Most interesting is the story of the Jazz & People’s Movement which sought to get more jazz on television. Its biggest accomplishment was
having Kirk lead an all-star group that included Charles Mingus and Archie Shepp on the Ed Sullivan Show in 1971. The full eight-minute
performance (“Haitian Fight Song” and a brief New Orleans section on clarinet) is shown. The last part of the documentary details Kirk’s
stroke of late 1975 and his heroic comeback, performing in 1977 on a specially-designed tenor-sax that allowed him to play with just his left
hand. He passed away later that year at the age of just 42. There are also twenty additional minutes in the bonus section that is comprised of
an interview with producer Joel Dorn and Rahsaan in 1977 playing “Bright Moments.”

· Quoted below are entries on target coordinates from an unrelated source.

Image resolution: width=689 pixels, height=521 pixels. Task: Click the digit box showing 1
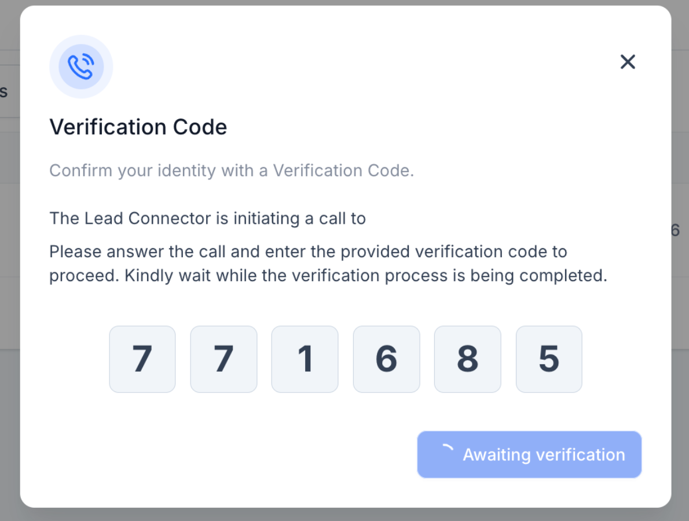[x=305, y=359]
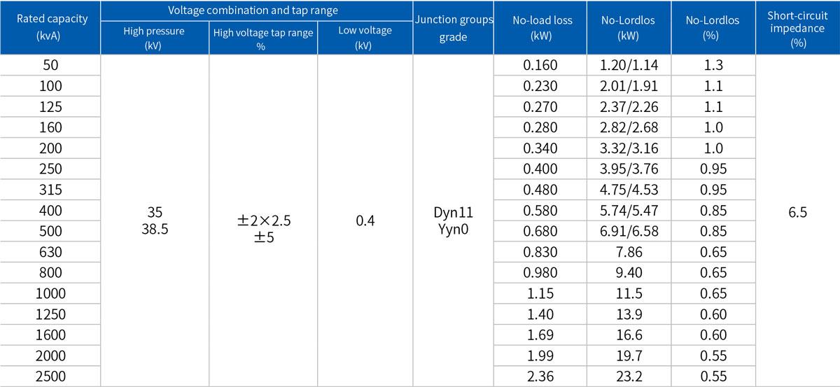Image resolution: width=840 pixels, height=387 pixels.
Task: Click the 35 / 38.5 high pressure cell
Action: pos(154,220)
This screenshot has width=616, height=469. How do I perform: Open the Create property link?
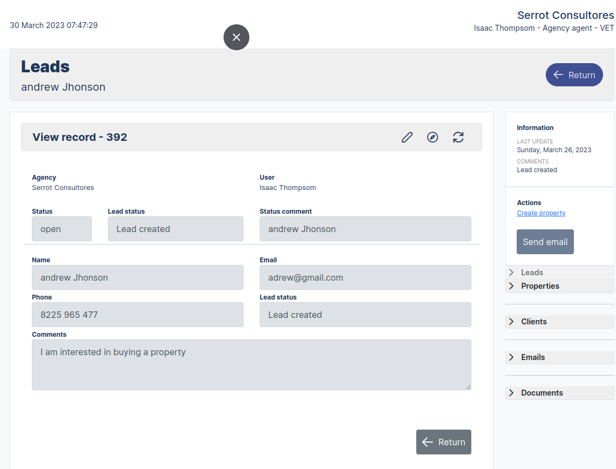click(541, 213)
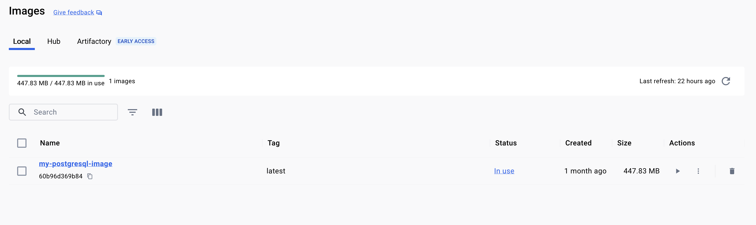
Task: Run my-postgresql-image with play button
Action: click(x=678, y=171)
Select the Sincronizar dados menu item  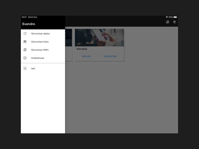tap(40, 34)
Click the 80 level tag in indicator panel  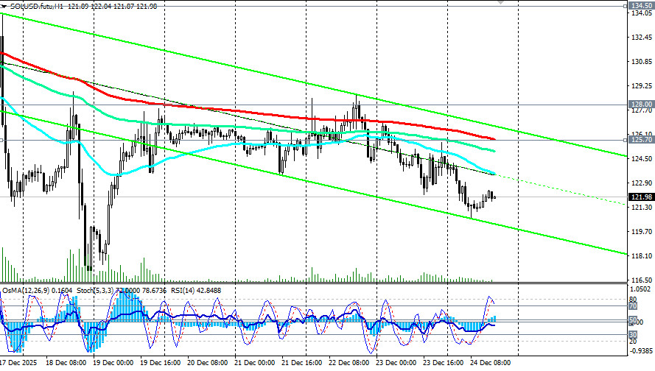632,300
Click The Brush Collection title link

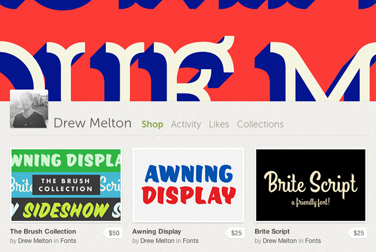coord(43,232)
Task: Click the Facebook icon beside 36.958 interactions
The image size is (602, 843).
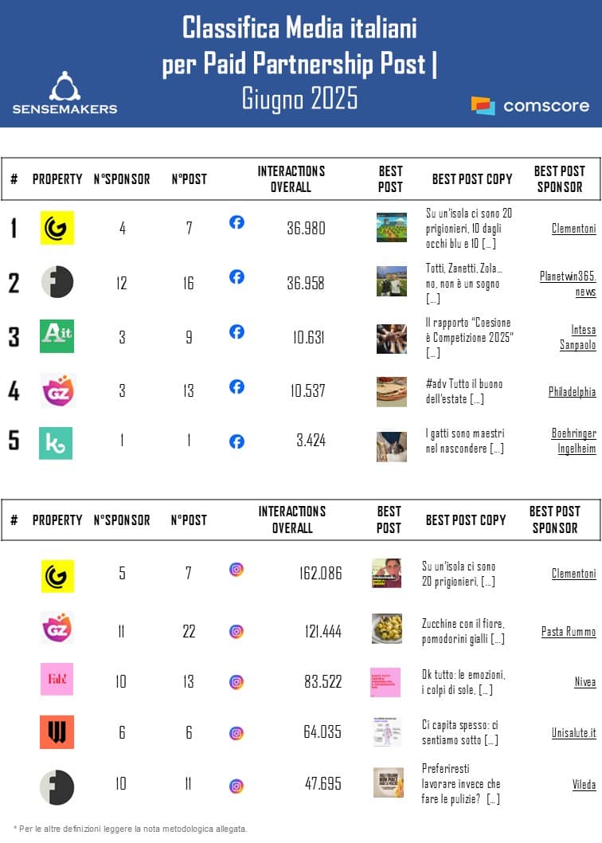Action: [x=237, y=276]
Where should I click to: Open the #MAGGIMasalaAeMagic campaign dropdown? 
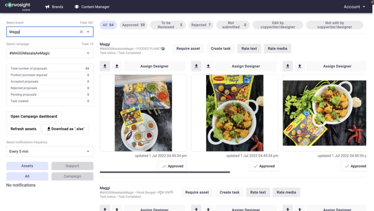(50, 53)
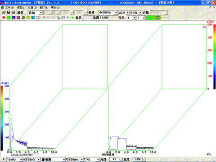Image resolution: width=216 pixels, height=162 pixels.
Task: Expand the 44100Hz sampling rate dropdown
Action: tap(116, 13)
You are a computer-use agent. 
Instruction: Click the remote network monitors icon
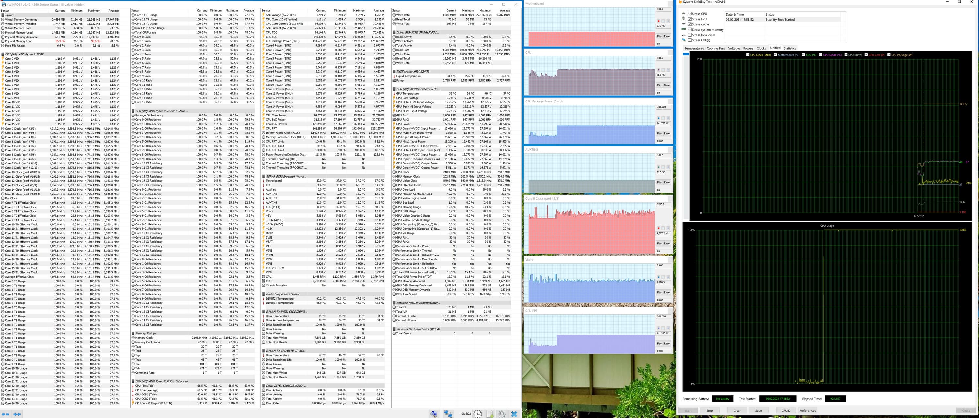tap(448, 414)
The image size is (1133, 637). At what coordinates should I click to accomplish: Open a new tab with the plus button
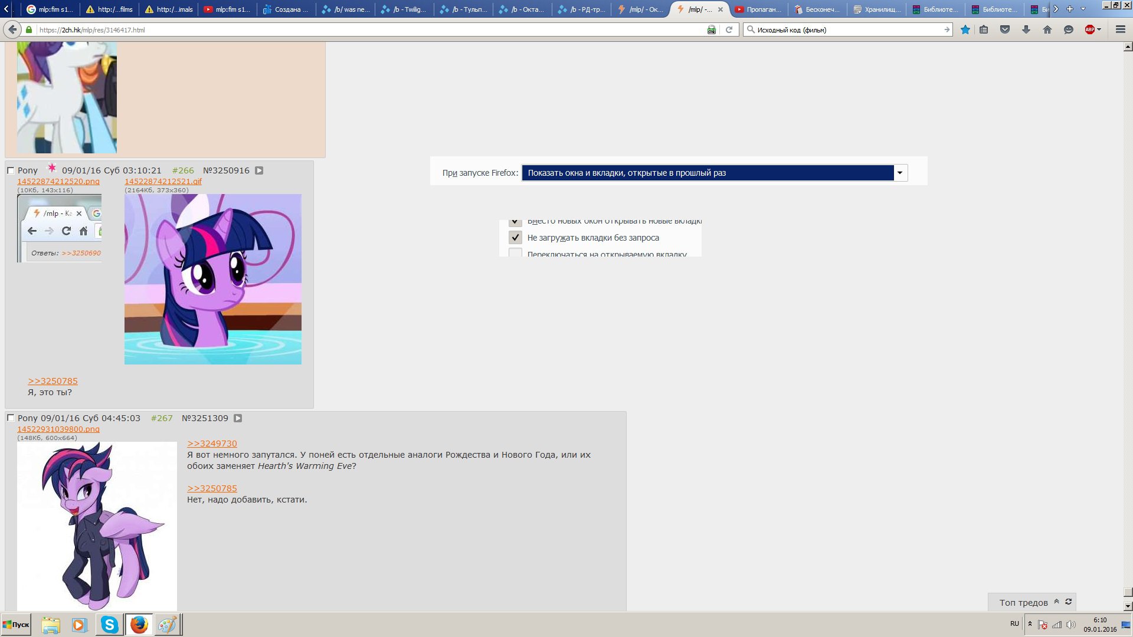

The Case Of The Three Sided Dream is quite memorable and a fine tribute to the often-astounding Rahsaan Roland Kirk.

Ruth Price’s Jazz Bakery has a dazzling schedule of jazz greats scheduled during the next few months. Coming up at the Moss Theater are Tessa
Souter’s birthday celebration (Apr. 8), and quartets led by Russell Malone (Apr. 15), Peter Erskine (May 12), Billy Childs (May 26) and
Ambrose Akinmusire (June 16). The Gordon Goodwin Little Phat Band will be at the Kirk Douglas Theater (June 9) while Buster Williams’
quartet (June 24) will be presented at the Nate Holden Theater.
April also includes significant performances by Doug MacDonald’s Jazz Marathon (Apr. 4 at the E-Spot), Corky Hale’s tribute to Billie Holiday
(Catalina’s on Apr. 6), the Bob Mintzer-Peter Erskine Big Band (Apr. 7 at the E-Spot), Barbara Morrison’s tribute to Ella Fitzgerald (Catalina’s
on Apr. 9), 90-year old Doc Severinsen and his big band (Apr. 13 at the Valley Performing Arts Center) and Charles Lloyd (Apr. 14 at UCLA’s
Royce Hall). It makes one very happy to be in Southern California!